Chissov V I, Sviridova I K, Sergeeva N S, Frank G A, Kirsanova V A, Achmedova S A, Reshetov I V, Filjushin M M, Barinov S M, Fadeeva I V, Komlev V S
P. A. Hertzen Moscow Oncological Institute, Rosmedtechnologies, Moscow, Russia.
Bull Exp Biol Med. 2008 Jul;146(1):139-43. doi: 10.1007/s10517-008-0222-3.

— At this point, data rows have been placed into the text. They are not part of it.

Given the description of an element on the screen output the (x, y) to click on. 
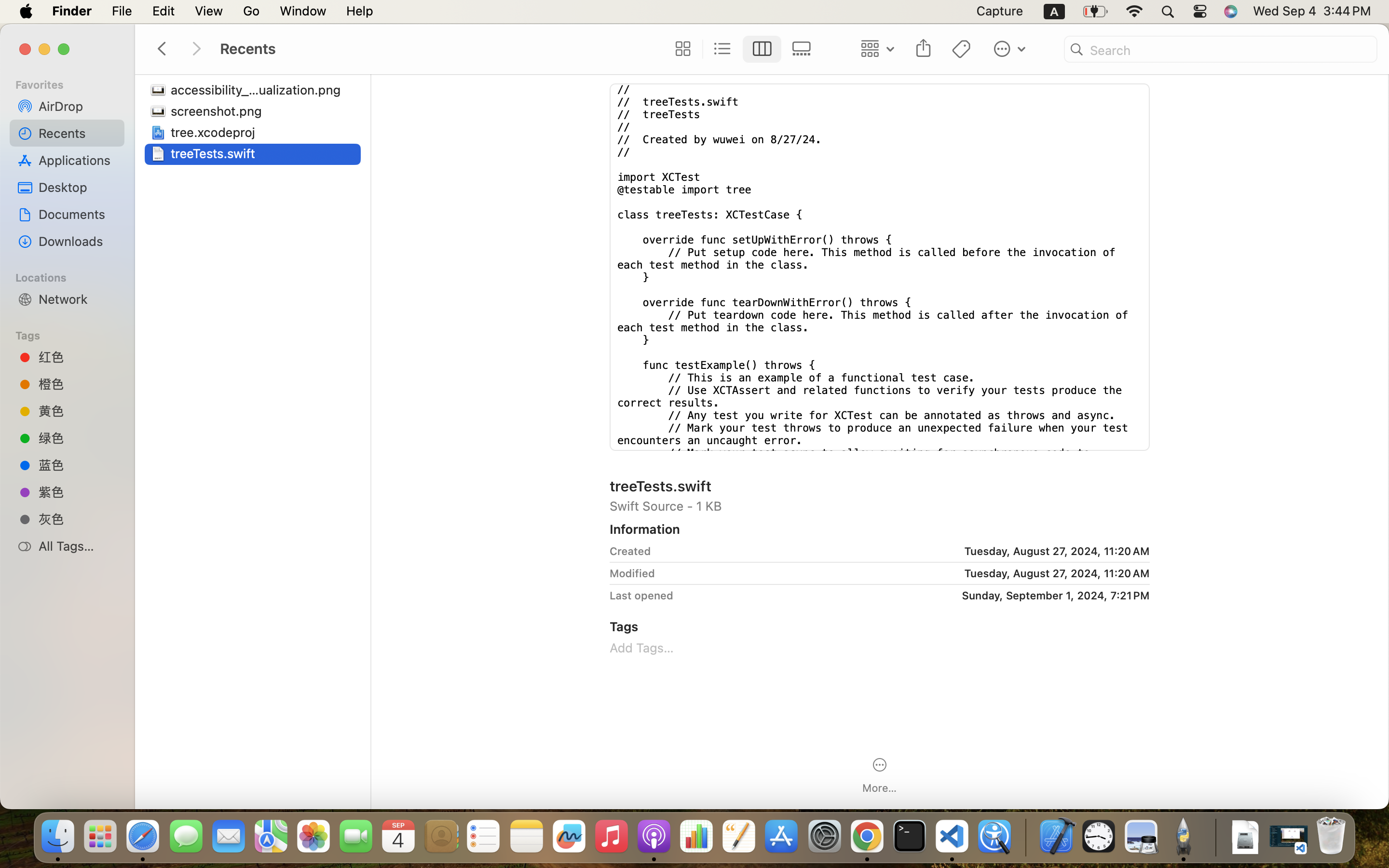
Tags Element type: AXStaticText (72, 334)
绿色 Element type: AXStaticText (77, 437)
Desktop Element type: AXStaticText (77, 186)
Information Element type: AXStaticText (644, 528)
accessibility_visualization.png Element type: AXTextField (258, 89)
Given the description of an element on the screen output the (x, y) to click on. 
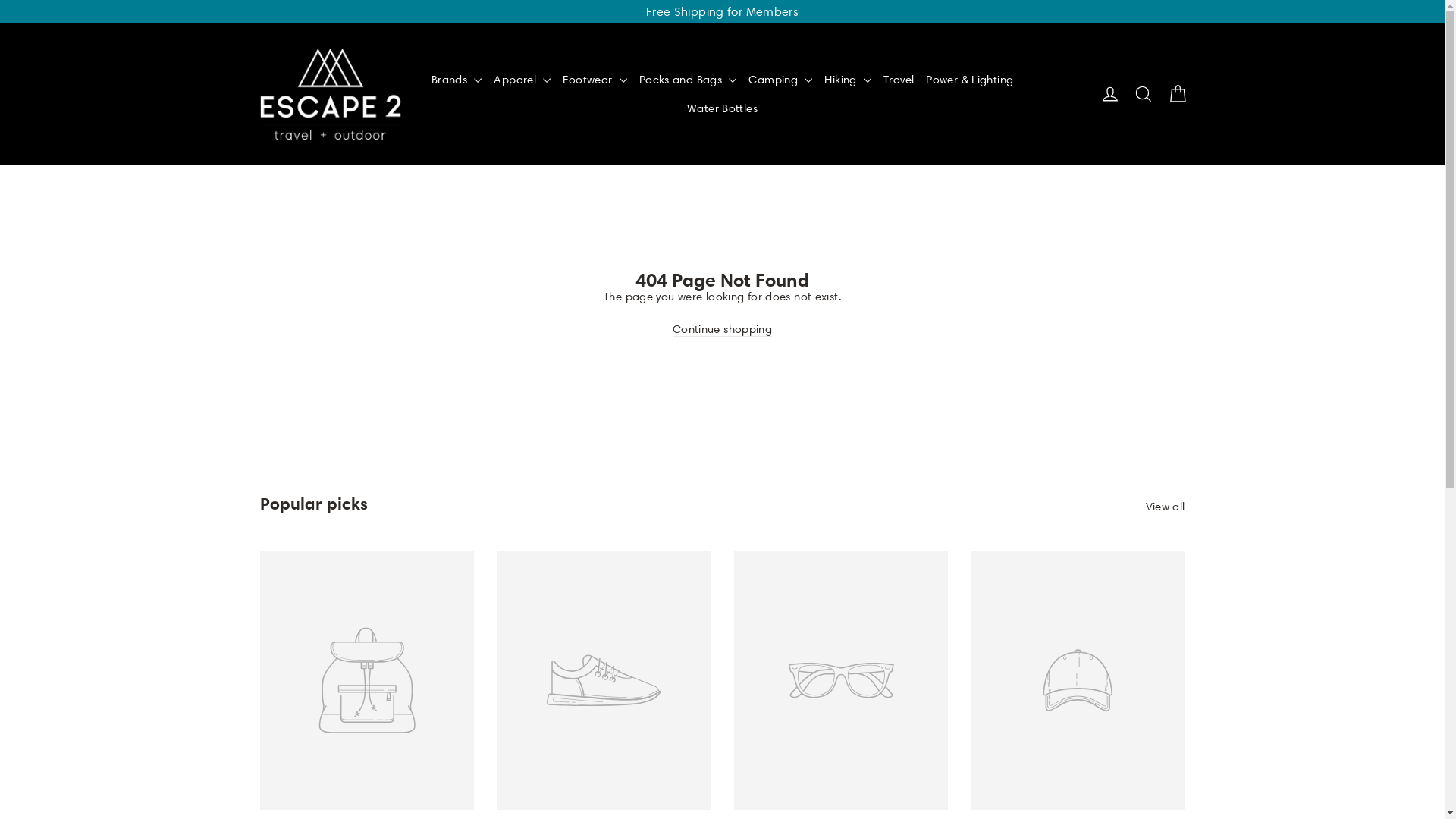
Camping Element type: text (780, 79)
Footwear Element type: text (594, 79)
View all Element type: text (1164, 504)
Free Shipping for Members Element type: text (722, 11)
Log in Element type: text (1109, 93)
Search Element type: text (1143, 93)
Travel Element type: text (898, 79)
Cart Element type: text (1176, 93)
Hiking Element type: text (847, 79)
Packs and Bags Element type: text (688, 79)
Continue shopping Element type: text (721, 329)
Water Bottles Element type: text (721, 108)
Power & Lighting Element type: text (969, 79)
Skip to content Element type: text (0, 0)
Apparel Element type: text (521, 79)
Brands Element type: text (456, 79)
Given the description of an element on the screen output the (x, y) to click on. 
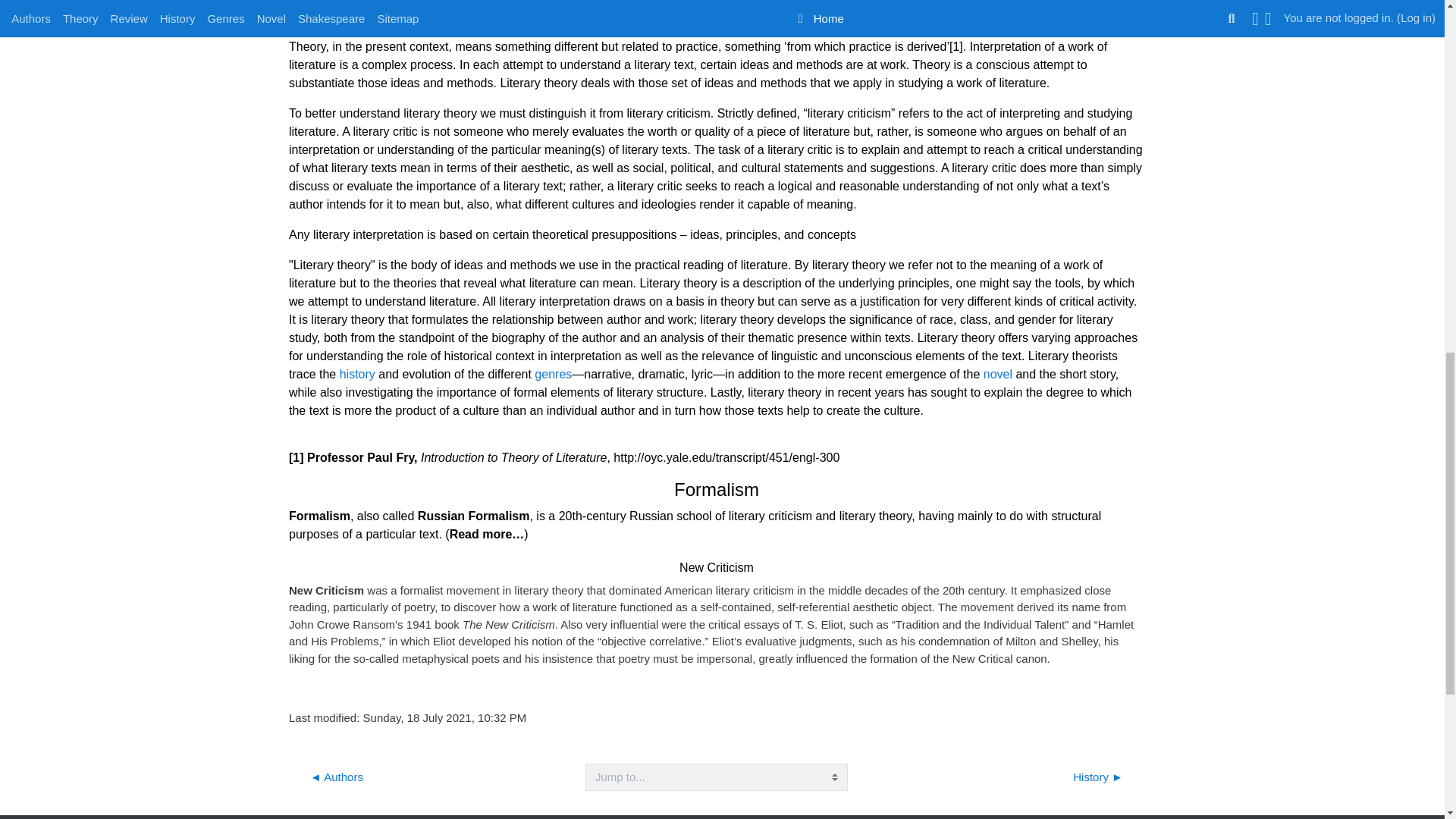
Genres (553, 373)
Novel (997, 373)
History (357, 373)
Formalism (486, 533)
Given the description of an element on the screen output the (x, y) to click on. 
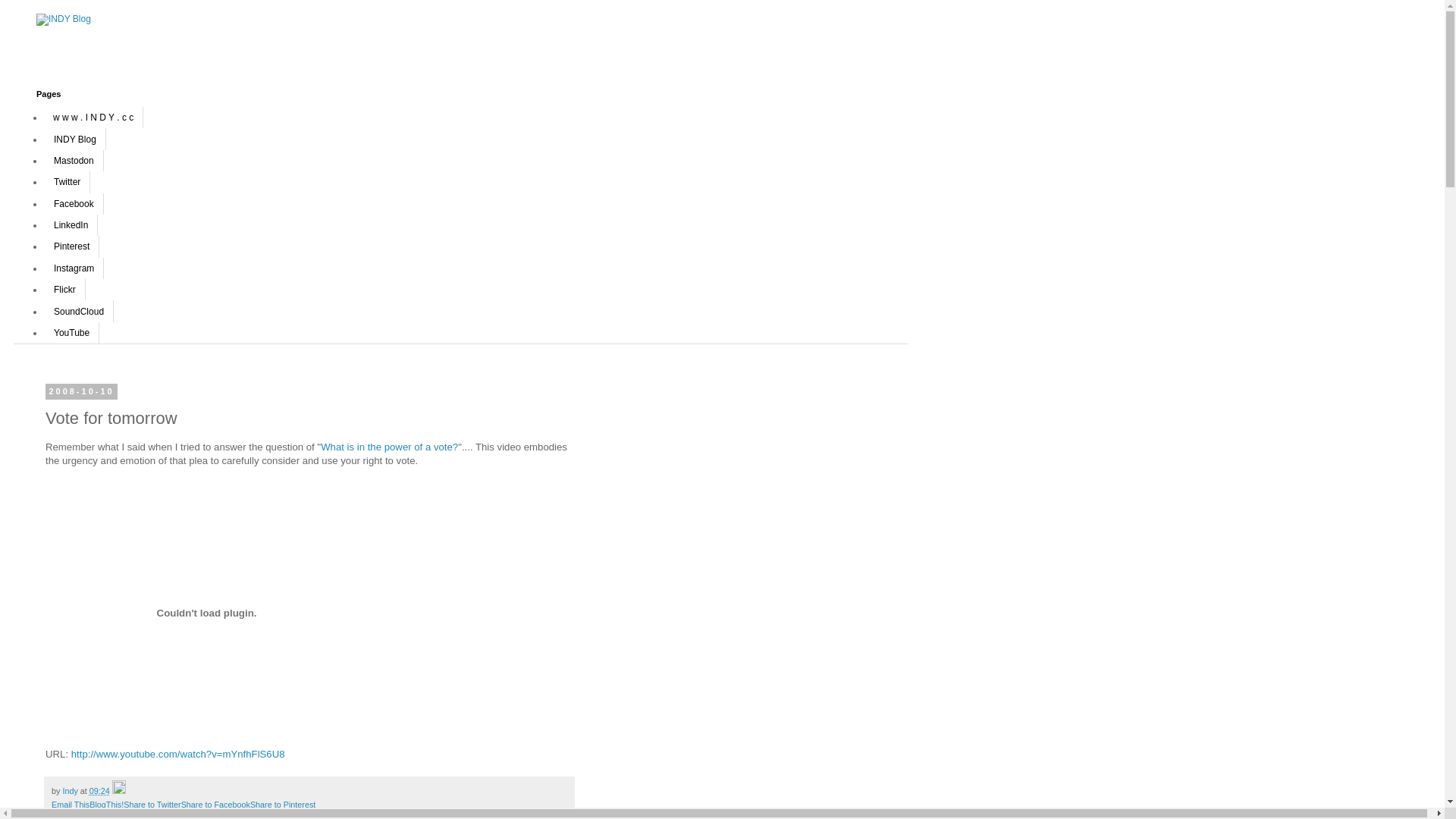
Instagram Element type: text (73, 268)
SoundCloud Element type: text (78, 310)
Twitter Element type: text (66, 181)
Email This Element type: text (70, 804)
YouTube Element type: text (71, 332)
09:24 Element type: text (99, 790)
Edit Post Element type: hover (118, 790)
Facebook Element type: text (73, 202)
Indy Element type: text (70, 790)
Flickr Element type: text (64, 289)
w w w . I N D Y . c c Element type: text (93, 117)
What is in the power of a vote? Element type: text (389, 446)
Share to Pinterest Element type: text (282, 804)
LinkedIn Element type: text (70, 224)
http://www.youtube.com/watch?v=mYnfhFlS6U8 Element type: text (178, 753)
BlogThis! Element type: text (106, 804)
Mastodon Element type: text (73, 160)
Share to Twitter Element type: text (151, 804)
Share to Facebook Element type: text (215, 804)
INDY Blog Element type: text (74, 138)
Pinterest Element type: text (71, 246)
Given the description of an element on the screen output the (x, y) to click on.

Biocompatibility of porous granulated bioceramic materials (hydroxyapatite, beta-tricalcium phosphate, hydroxyapatite-b-tricalcium phosphate complex (80:20 wt%), carbonate-containing hydroxyapatite, and silicon-containing hydroxyapatite) was shown in a subcutaneous test on BDF1 mice. Dynamic (up to 8 months) observation showed gradual replacement of the granular substance with de novo forming bone tissue with hemopoiesis foci on a model of fenestral defect in the shin bone in Wistar rats. By the rate of resorption, the materials rank as follows: silicon-containing hydroxyapatite<hydroxyapatite<hydroxyapatite-beta-tricalcium phosphate<beta-tricalcium phosphate<carbonate-containing hydroxyapatite. The rate of resorption in bone tissue defect was significantly higher than in the subcutaneous test, but lagged behind (even for tricalcium phosphate and carbonate-containing hydroxyapatite) bone tissue formation de novo.
在BDF1小鼠的皮下试验中显示了多孔粒状生物陶瓷材料(羟基磷灰石、β-磷酸三钙、羟基磷灰石-β-磷酸三钙复合物(80:20重量%)、含碳酸羟基磷灰石和含硅羟基磷灰石)的生物相容性。动态(长达8个月)观察表明,在Wistar大鼠胫骨开窗缺损模型中,颗粒物质逐渐被新生的骨组织替代,且有造血灶。就吸收速率而言,材料排序如下:含硅羟基磷灰石<羟基磷灰石<羟基磷灰石-β-磷酸三钙<β-磷酸三钙<含碳酸羟基磷灰石。骨组织缺损处的吸收速率明显高于皮下试验,但(即使对于磷酸三钙和含碳酸羟基磷灰石)仍落后于新生骨组织的形成。